Anweisungen:
a - Von welchem Generalkonsulat kam Herr Nakane, der laut dem Bericht über den Lehrgang dem Training zusah?
b - Führe den Bericht über den Lehrgang im Anschluss an seinen letzten Satz weiter.

Auch dieses Jahr haben sich Schüler aus Holland, Belgien, Frankreich, Slowenien, Spanien, Amerika und Mexiko eingefunden.
Die Besonderheit dieses Mal war, dass der Generalkonsul Herr Nakane vom Japanischen Generalkonsulat in München eigens den Lehrgangsort besuchte und mehr als eine Stunde in aller Ruhe dem Training zusah. Herrn Nakane, den ich erst kürzlich durch die Vermittlung eines Bekannten im Juni in Tōkyō getroffen hatte, war vom Kulturaustausch von japanischer traditioneller Kultur mit ausländischen Teilnehmern begeistert. Und schöner als alles andere war, nach dem Training gemütlich auf der Terasse zu sitzen und, während man auf das brilliante Grün des vor einem liegenden Plateaus blickte, miteinander zu sprechen.
Weiterhin wurde ich beim Zwischenstopp in München in die Konsulatsresidenz eingeladen, und auch die mich begleitenden acht Deutschen waren hoch erfreut über den alle Erwartungen übertreffenden Empfang.
Ein weiterer Unterschied zu anderen Jahren war, dass ich meinen Sohn (Kenta, 17 Jahre) auf seinen Wunsch hin am Seminar habe teilnehmen lassen. Die Schule war uns durch die Gewährung einer sogenannten Freistellung entgegengekommen, doch hatte ich Sorge, ob er bei diesem bedeutenden Training mit der robusten Körperkraft der Deutschen mithalten können würde. Und die Deutschen wechselten sich nach einer Woche ab, und so machte ich mir tief in meinem Herzen Gedanken, wie gut mein Sohn beim Training, bei dem man im allgemeinen 2-3 kg an Gewicht verliert, nicht nur die zwei Wochen in Folge sondern auch als erster japanischer Teilnehmer durchhalten können würde.
Trotz allem hat er bis zum Ende durchgehalten. Neben dem Training hat er zur Vertiefung des Kulturaustausches beigetragen. Beim Abendessen hat er sich ganz natürlich unterhalten, und er blieb bis spät am Abend am Tisch sitzen und plauderte.

Datenzeilen:
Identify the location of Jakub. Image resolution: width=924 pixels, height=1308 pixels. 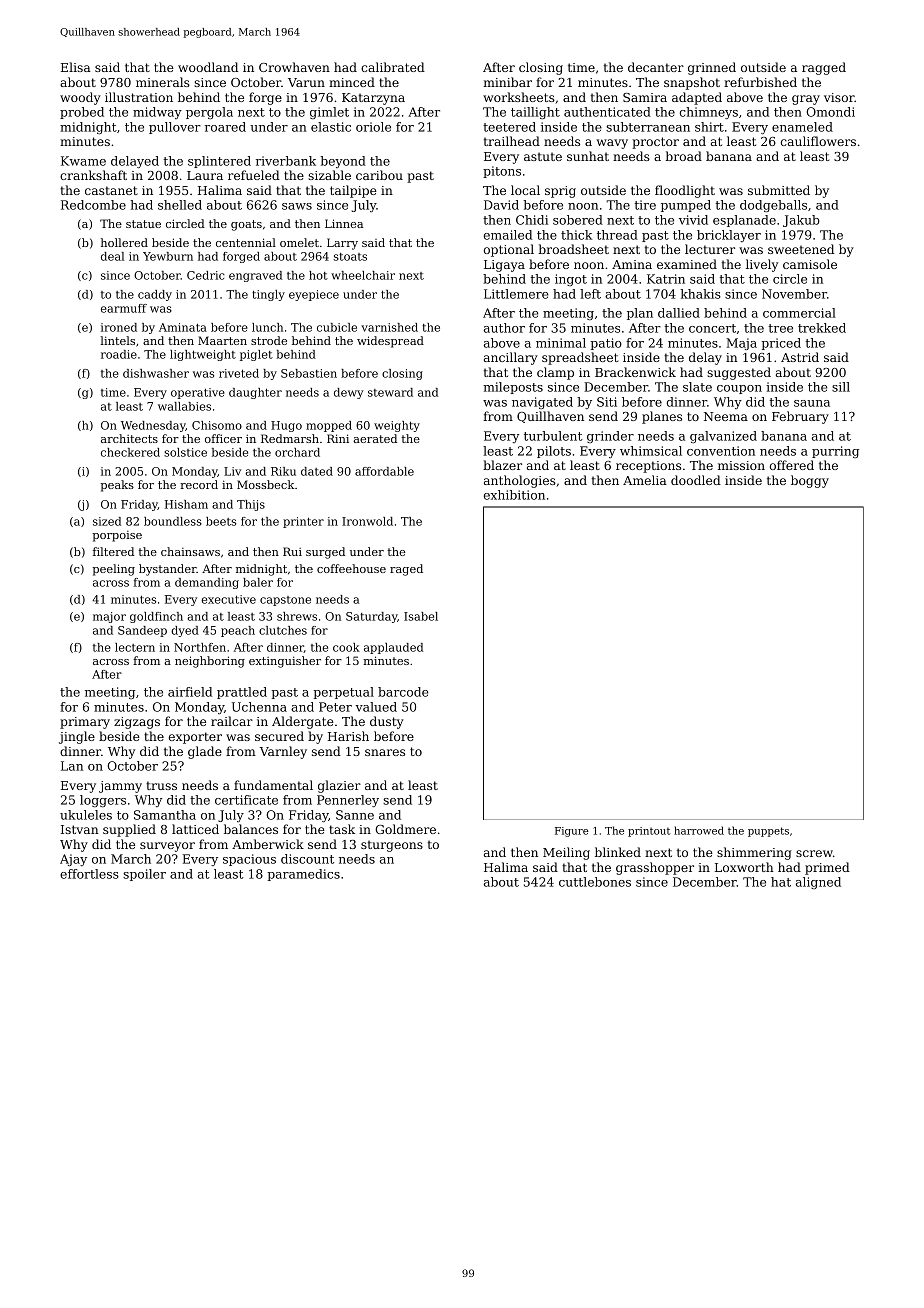
(801, 221).
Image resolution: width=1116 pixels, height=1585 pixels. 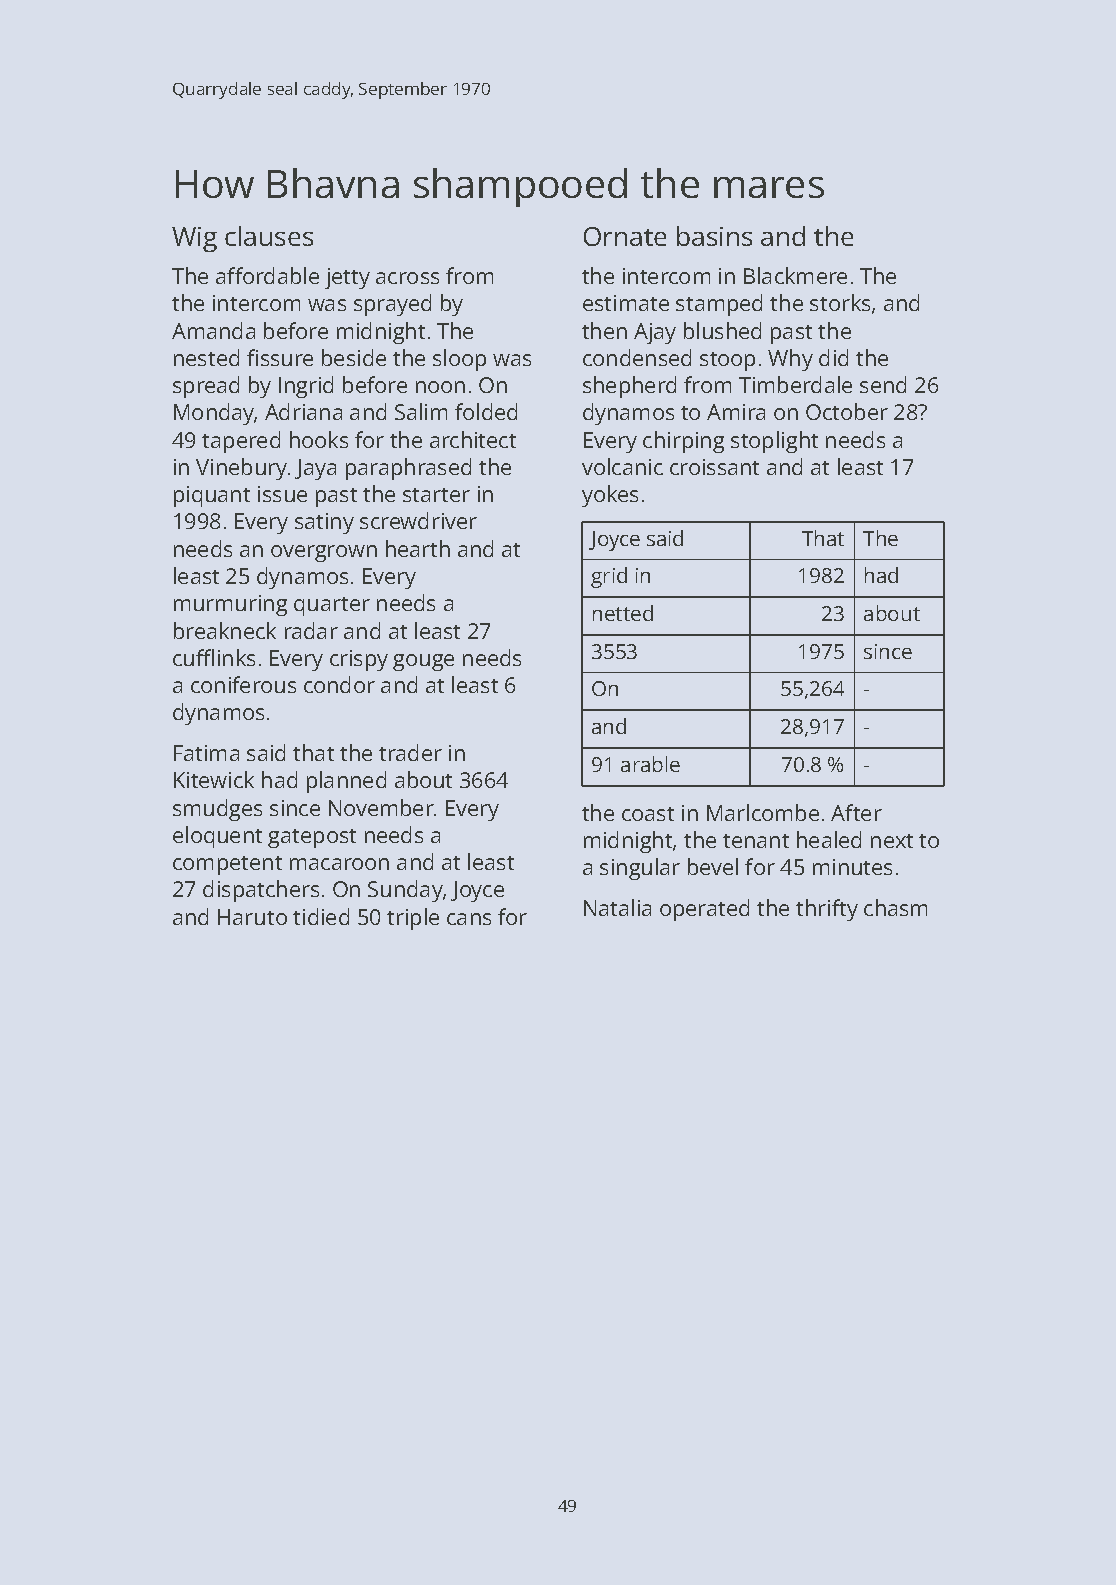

Ergebnisse je Aufgabe:
a - Vom Japanischen Generalkonsulat in München.

b -
Ich brauchte mir keine Sorgen zu machen, auch wenn er wieder nicht früh zu Bett gegangen war, um sich auf das Morgentraining vorzubereiten, so hat er doch am nächsten Morgen trainiert, so gut er konnte. Wenn ich zu ihm sagte: „Du strengst Dich wirklich an“, kam zur Antwort: „Schliesslich bin ich Japaner und bin für das Training so weit gefahren, dass ich mir keine Schwäche anmerken lasse.“
Er zeigte mir, dass er, obwohl er noch ein Kind ist, bereit ist teilzunehmen. Vermutlich hat er doch etwas verinnerlicht als Ergebnis seines Aikidotrainings, das er mit 5 Jahren begonnen hat.
Doch wenn ich zum Beispiel des Türaufhalten nehme und sein Verhalten mit dem der Europäer vergleiche, die diese zwischenmenschlichen Umgangsformen verinnerlicht haben, spürte ich seine Unerfahrenheit.
Ohne Manieren ist man kein weltgewandter Mensch. Daher glaube ich, dass es eine gute Lehre für ihn war.
Was mich selbst betrifft, so nehme ich mir jedes Mal, wenn die Zeit der jährlichen Seminare kommt, vor, beim Unterrrichten einen Schwerpunkt darauf zu legen, auch bei Widrigkeiten Ausdauer zu zeigen, Integrität zu behalten und den kämpferischen Geist des Bushidō, sowie die Ki-Kraft zu stärken. Ich bin zwar Aikidō-Lehrer, doch bei dieser Arbeit treffe ich während des Unterrichtens auf verschiedene Dinge, die ich lernen muss, und ich möchte auch in Zukunft das eigene Studium nicht vergessen.